# [DATASET]
·····
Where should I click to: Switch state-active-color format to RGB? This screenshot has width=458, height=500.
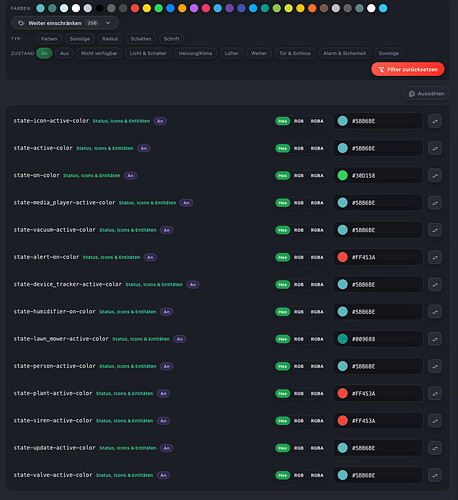[x=299, y=148]
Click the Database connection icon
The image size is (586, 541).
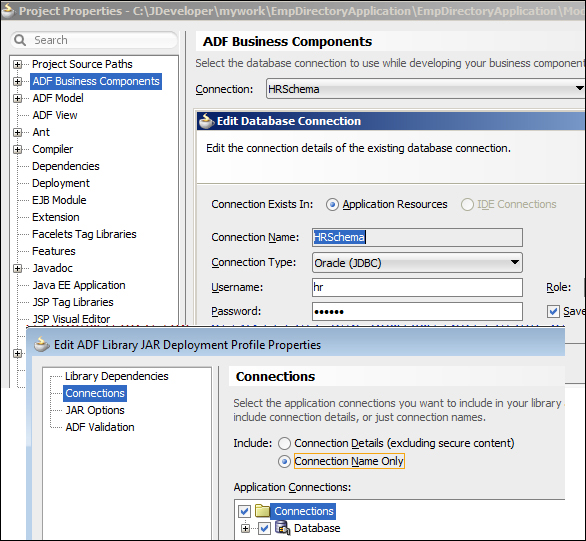(282, 528)
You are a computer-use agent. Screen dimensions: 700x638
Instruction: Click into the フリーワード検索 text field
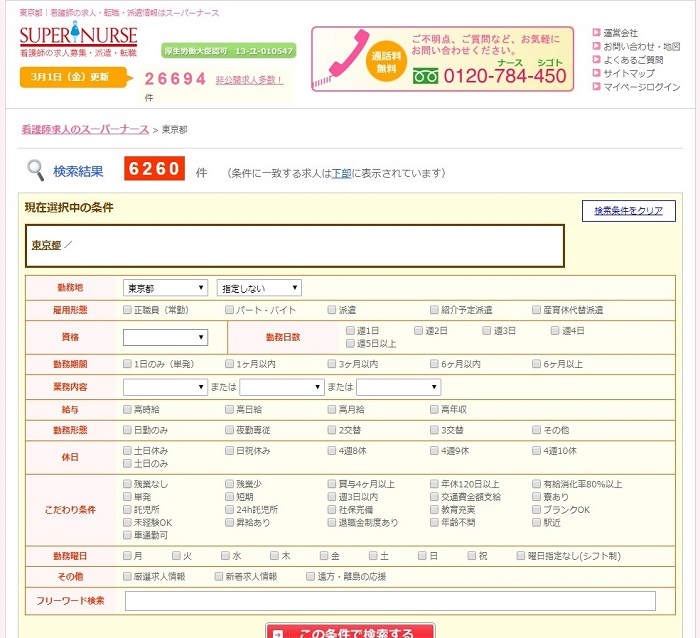(390, 601)
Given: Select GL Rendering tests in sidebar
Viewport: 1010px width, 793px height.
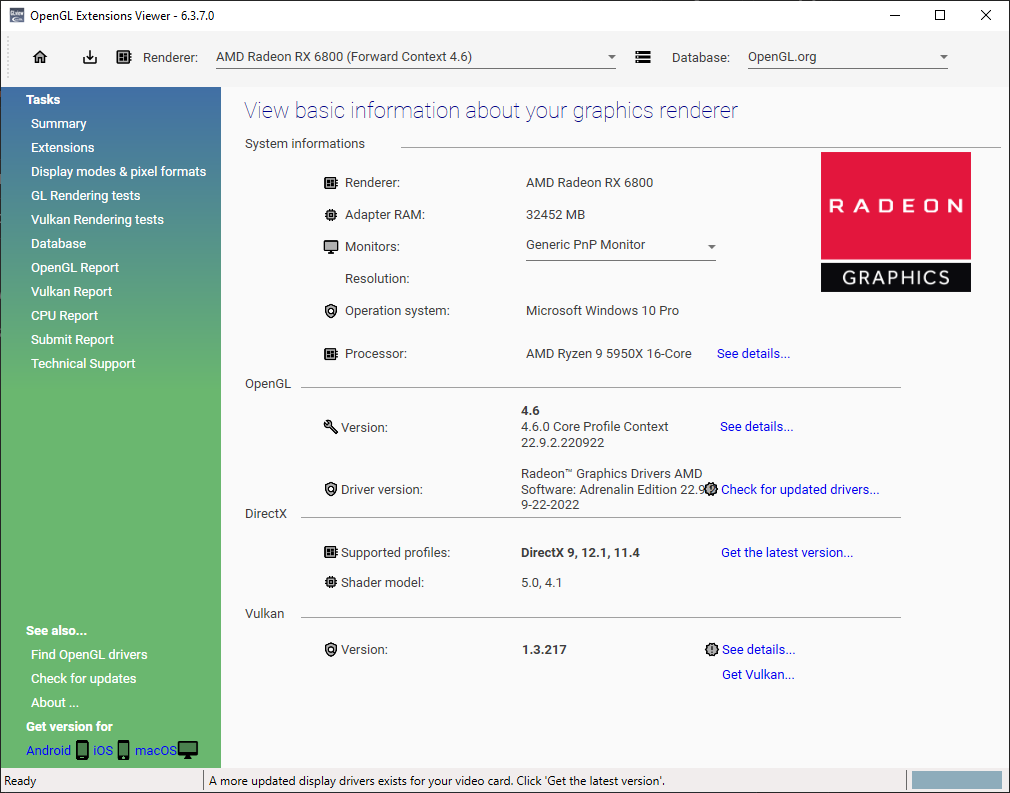Looking at the screenshot, I should pos(86,196).
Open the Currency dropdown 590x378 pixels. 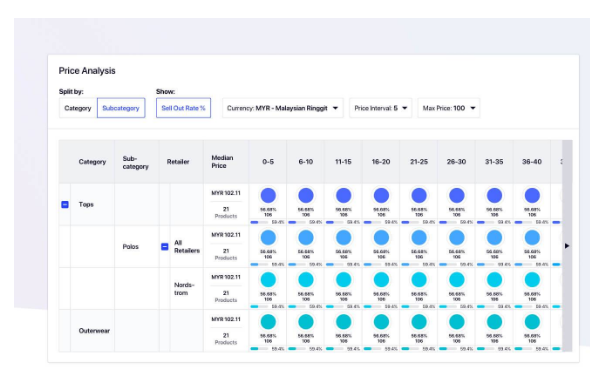pos(283,108)
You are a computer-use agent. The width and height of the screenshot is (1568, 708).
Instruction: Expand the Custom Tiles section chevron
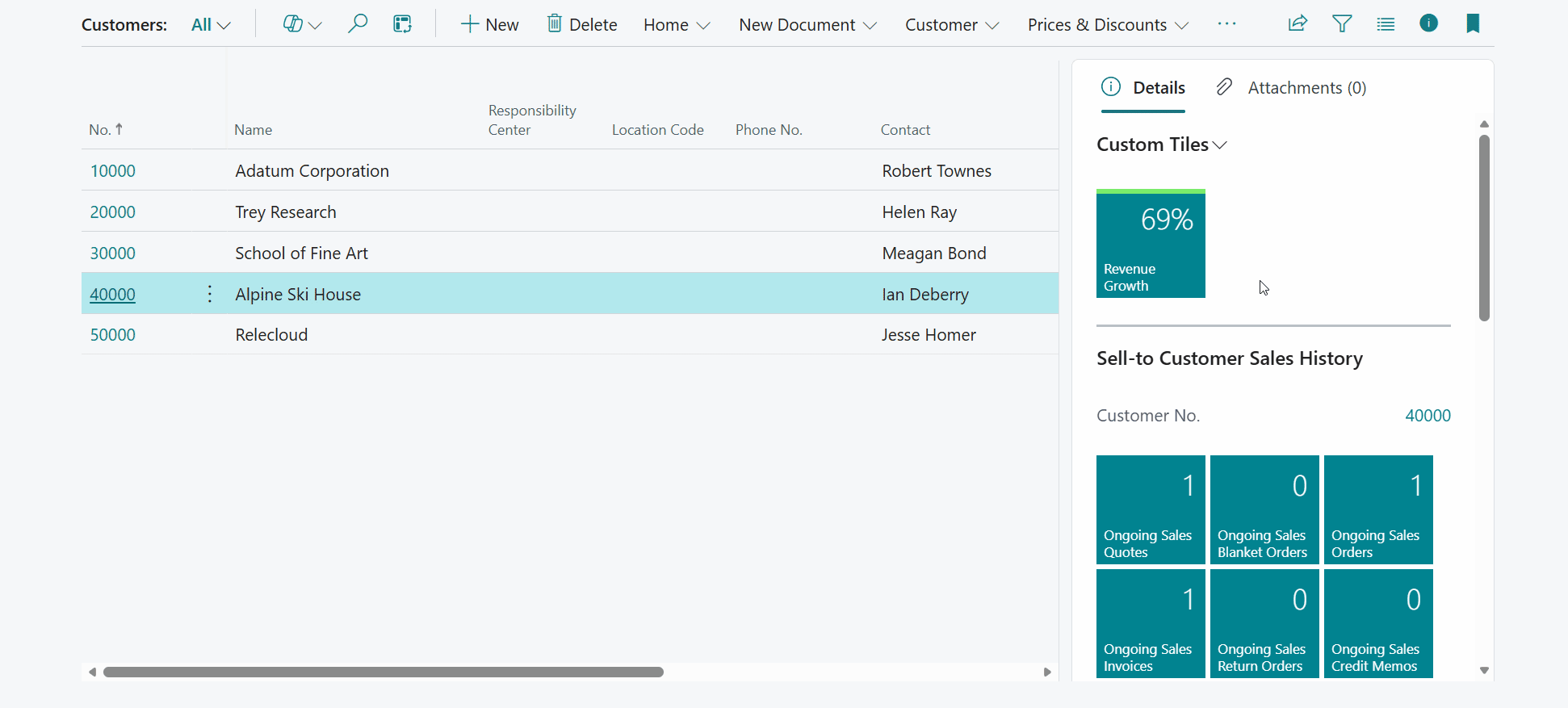click(x=1220, y=145)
·····
# [WHAT TO PRODUCE]
Copy out each line of the data in which the word "computer" appears.

# [ANSWER TO THIS PROBLEM]
You are a computer-use agent. Screen dimensions: 700x638
You are a computer-use agent. The width and height of the screenshot is (1568, 708).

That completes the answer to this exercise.